If you can raise this amount and prove that it is a genuine saving, then you can get a mortgage to buy your first home. However, it is important to ensure that the saving is not part of your retirement scheme because that would make things difficult at your old age if things don’t go as planned. The deposit saving should be from a dedicated saving account.
#3 – You have Job Security/ Steady Income
Having job security or a steady stream of income is another factor that a lender looks at in mortgage applications. Job security is about the predictability of income. For instance, anyone working for the government has guaranteed job security probably till their retirement. It is very rare for government employees to lose their job. That is not the same with companies, which are likely to fold anytime. But if you are working for a reputable company, a contract that guarantees job security can also be considered. That will guarantee the flow of income to repay the loan.
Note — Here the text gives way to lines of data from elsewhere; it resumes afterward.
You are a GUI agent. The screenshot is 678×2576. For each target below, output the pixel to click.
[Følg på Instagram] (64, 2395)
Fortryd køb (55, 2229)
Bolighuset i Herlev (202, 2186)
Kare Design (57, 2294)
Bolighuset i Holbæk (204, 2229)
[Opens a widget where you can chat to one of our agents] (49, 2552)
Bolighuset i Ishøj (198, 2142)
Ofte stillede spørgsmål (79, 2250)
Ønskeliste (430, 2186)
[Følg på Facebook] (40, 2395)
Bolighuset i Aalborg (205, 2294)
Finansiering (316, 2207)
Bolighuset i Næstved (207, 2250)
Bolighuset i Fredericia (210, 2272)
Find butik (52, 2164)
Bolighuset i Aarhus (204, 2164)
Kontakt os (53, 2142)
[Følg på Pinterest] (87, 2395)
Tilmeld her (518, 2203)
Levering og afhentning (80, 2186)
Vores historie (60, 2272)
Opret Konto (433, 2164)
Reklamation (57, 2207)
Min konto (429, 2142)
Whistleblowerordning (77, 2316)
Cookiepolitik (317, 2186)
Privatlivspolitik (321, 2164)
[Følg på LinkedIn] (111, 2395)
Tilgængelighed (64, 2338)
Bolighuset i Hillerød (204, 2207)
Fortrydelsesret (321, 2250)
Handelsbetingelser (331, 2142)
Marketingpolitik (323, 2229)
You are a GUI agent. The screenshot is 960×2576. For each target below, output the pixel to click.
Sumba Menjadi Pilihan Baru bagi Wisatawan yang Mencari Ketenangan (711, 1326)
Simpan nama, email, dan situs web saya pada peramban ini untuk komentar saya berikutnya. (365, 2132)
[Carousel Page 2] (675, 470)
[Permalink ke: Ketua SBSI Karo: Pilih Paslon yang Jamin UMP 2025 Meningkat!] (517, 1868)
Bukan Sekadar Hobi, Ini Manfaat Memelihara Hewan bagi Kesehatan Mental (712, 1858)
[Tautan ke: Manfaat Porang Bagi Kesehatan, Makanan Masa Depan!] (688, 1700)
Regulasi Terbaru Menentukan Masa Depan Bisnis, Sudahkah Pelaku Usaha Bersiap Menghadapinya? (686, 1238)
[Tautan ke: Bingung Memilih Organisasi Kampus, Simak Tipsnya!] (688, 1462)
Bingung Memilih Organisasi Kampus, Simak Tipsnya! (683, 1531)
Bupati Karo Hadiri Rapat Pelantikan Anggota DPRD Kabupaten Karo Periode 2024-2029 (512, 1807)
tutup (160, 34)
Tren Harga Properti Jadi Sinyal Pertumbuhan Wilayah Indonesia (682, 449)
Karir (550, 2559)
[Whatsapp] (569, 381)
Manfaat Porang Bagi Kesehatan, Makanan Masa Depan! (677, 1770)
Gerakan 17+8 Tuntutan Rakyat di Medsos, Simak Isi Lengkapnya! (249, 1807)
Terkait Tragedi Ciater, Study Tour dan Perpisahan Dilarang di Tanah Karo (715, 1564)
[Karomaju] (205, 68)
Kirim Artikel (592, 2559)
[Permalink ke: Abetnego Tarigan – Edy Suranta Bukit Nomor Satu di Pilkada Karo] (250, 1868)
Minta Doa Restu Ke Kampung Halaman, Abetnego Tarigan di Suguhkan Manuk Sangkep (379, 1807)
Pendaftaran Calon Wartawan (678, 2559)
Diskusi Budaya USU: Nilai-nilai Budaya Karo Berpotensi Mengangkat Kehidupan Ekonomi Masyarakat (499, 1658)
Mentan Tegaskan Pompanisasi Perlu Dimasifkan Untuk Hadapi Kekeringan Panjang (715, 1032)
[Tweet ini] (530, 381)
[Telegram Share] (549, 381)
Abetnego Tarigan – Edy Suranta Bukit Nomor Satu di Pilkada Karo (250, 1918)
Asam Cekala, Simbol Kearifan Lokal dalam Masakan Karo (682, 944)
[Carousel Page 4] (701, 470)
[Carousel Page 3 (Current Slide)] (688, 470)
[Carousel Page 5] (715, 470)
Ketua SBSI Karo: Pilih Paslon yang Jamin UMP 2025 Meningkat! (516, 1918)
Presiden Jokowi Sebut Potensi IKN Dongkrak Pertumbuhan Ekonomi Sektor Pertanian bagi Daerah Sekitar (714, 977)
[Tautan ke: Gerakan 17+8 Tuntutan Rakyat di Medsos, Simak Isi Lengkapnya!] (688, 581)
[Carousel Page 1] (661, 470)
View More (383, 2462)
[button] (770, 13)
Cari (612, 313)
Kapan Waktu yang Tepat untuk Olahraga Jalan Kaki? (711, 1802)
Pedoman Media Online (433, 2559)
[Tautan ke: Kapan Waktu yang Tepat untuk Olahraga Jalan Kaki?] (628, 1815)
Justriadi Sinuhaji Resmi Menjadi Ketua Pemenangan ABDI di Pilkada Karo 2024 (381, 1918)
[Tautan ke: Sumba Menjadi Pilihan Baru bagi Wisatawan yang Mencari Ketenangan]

If you are a businessman, you can also get access to the mortgage if you have a steady flow of income from your business ventures.
Therefore, if the income from any of these sources is steady, then you are a candidate for buying a home. It’s an indication that you are financially stable and you can service the loan with ease. However, the period that the security of your job is guaranteed will be a crucial factor to the lender.
#4 – Ready to Commit to Additional Expenses
Buying a house is just one thing, but many other expenses come along with being a homeowner. There are additional expenses that come along with it. When renting, the landlord takes care of all expenses including broken windows and other repairs. But when you buy a home, you will be responsible for everything. You will be paying all the bills from your pocket.
It is also important to note that you will need to pay the insurance for the house. So besides the monthly mortgage payment, you need to take into account these additional expenses. If you can commit to these expenses, then you definitely qualify to buy your first home.
#5 – You Have A Good Credit Rating
When you apply for a mortgage loan or a home loan, among the key things your mortgage provider will look at is your creditworthiness. That’s why a good credit rating is an essential factor. No lender will risk committing their money to someone who has a bad reputation with loans. One of the key factors that contribute to credit rating is how you have been paying the previous loan. If you have a good credit history for all the loans that you have applied, whether paid or in the process of paying, then any mortgage lender will be willing to finance the purchase of the home.
So if you still renting, these are 5 signs you are ready to buy your first home. If you have extra cash after paying your monthly debts, a stable job, and a good credit rating, then you are definitely a candidate for buying a home. However, you must also be ready to commit to the additional expenses that come along with being a homeowner. The bottom line is that you are you are ready to buy your first home if you are financially stable.